The only reason that I ship the show every week still 13 years in, 650 something episodes, not the only reason, but a main reason that I don’t miss a week is because I haven’t missed a week. I haven’t missed a week. I mean, I got super sick one time and I recorded an episode. You hear Ira Glass sometimes with This American life where it’s like, “Ooh, this is rough,” but the show must go on, right? It’s like you have this rhythm. It’s the Jerry Seinfeld exes, right? I write a joke every day. I don’t want to break the chain.
Tom Merritt:
Yeah.
Rob Walling:
Is there a sense of that for you that it’s like, “Well, this is just what I do. I don’t care if I don’t feel like it”?
Tom Merritt:
There’s a group of people that are going to show up live. We stream the show on Twitch. We stream the audio on our Discord. Even though they are not the majority audience, the majority audience listens to it on demand later. They’re there. They’re waiting for us. They’re going to say, “Hey, where did you go?” if you’re not there. So, yeah, in the past, I have done the show from an airport just sitting out at the gate using airport Wi-Fi to stream. I’ve done a show from my car when I was moving and I couldn’t use my studio because everything was being packed up and put in a truck.

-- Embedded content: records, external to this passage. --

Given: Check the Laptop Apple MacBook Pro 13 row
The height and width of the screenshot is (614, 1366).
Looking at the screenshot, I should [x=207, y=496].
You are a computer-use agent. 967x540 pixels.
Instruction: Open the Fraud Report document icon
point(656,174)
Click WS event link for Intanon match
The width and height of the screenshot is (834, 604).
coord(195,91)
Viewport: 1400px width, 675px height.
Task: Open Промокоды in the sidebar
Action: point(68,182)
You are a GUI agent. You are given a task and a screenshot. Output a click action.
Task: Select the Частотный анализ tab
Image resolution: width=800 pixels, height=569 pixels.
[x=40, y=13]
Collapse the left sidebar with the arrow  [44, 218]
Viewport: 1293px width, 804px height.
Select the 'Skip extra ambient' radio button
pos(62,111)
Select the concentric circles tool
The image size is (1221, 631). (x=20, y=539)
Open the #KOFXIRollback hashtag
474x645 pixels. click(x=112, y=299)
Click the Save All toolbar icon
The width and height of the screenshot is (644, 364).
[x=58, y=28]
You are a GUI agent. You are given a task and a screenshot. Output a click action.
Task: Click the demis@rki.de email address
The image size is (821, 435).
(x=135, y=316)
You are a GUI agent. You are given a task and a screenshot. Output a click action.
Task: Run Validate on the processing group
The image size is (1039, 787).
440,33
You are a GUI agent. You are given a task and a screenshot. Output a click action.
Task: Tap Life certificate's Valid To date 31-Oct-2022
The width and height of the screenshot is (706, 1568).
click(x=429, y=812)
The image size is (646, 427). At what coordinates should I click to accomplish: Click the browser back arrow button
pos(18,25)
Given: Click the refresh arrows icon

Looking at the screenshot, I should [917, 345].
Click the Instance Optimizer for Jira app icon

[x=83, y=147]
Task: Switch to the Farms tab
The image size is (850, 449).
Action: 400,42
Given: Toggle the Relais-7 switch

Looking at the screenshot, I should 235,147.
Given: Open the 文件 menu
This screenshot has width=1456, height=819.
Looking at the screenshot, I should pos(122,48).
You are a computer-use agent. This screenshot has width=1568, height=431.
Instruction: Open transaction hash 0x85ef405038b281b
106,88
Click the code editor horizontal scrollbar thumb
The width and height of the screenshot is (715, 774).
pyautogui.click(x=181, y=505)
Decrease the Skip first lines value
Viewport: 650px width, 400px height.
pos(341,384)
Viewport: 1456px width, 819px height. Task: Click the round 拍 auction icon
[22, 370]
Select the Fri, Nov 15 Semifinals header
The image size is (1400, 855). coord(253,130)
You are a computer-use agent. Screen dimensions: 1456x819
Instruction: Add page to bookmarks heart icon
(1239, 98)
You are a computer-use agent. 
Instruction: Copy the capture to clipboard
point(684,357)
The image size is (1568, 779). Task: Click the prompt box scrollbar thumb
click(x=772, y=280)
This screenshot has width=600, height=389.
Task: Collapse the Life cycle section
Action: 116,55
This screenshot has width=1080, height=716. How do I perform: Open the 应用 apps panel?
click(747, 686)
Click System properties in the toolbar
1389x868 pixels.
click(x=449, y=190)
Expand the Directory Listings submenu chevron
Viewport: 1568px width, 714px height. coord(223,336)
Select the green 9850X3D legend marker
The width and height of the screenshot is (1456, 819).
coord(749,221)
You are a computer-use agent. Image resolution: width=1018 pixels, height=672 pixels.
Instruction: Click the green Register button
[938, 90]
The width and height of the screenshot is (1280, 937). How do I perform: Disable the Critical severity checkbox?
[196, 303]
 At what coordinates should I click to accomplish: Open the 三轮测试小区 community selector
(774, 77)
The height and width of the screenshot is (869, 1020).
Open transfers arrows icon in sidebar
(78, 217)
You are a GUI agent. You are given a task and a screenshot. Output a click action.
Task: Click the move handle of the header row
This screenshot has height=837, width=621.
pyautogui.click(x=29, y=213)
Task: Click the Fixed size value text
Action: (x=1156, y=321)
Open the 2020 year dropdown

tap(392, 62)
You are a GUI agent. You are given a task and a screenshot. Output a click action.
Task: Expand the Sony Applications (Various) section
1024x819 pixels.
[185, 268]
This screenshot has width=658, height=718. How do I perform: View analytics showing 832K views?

So, I just sat in my car in the garage and did the show from there. Thankfully, we’ve gotten to a point where if I need the day off, I can take the day off to the show and people will cover, but we still have a show. That has been one of my greatest stresses is making sure that we deliver because like you say, there’s that expectation of, “Hey, where’s the thing? I’m expecting the thing.” It is a habit.
Rob Walling:
Have you missed a day of Daily Tech News Show? Not you personally. Has there been a day where there was no show since 2013 or 2014, I guess?
Tom Merritt:
I don’t think there’s been a day without a show that wasn’t planned. We take all federal holidays off. That’s my way of not having to have to think too hard about what days are off. So, we’re like, “Yeah, if it’s on the federal holiday list, we take it off.” Then we take Saturdays and Sundays off, but I don’t think we’ve ever had a day we’re like, “Oh, sorry. There was no show.” Shows have been moved a couple of times. The very first show was late because I had to go do my… Not TSA pre, but the what’s the customs one?
Rob Walling:
Oh, the World Card.
Tom Merritt:
Yeah, whatever that one is, the customs thing. I had to go do the interview that day and it had been planned months before. Yeah, so there’s been a couple that have been rescheduled, but we’ve never missed one. We’ve never missed one that we intended to do, put it that way.
Rob Walling:
Yeah, it’s incredible. I want to ask you about this, ability that you have that I think is lost in society today. It’s to see both sides of a story or of a conversation or an argument, and it’s to be moderate. I say that complimentary.
Tom Merritt:
I know it’s a dirty word these days.
Rob Walling:
I’m insulting you, but no, this is the reason that I have listened to you, because I listened to you since the TWIT days. So, what are we talking, 12 years or something in there. It’s because when I hear a story from you, I don’t expect a spin. Even if there are others around it who are really wound up about it and are saying things, my words, not yours. Brian Brushwood is hilarious on Cordkillers, but he just gets spun up about things and he’ll just go off and you bring them down to earth. You’re like, “Well, maybe, but also, here’s the other side of that. Netflix is already paying the providers in France, the internet.” You show the other side of it.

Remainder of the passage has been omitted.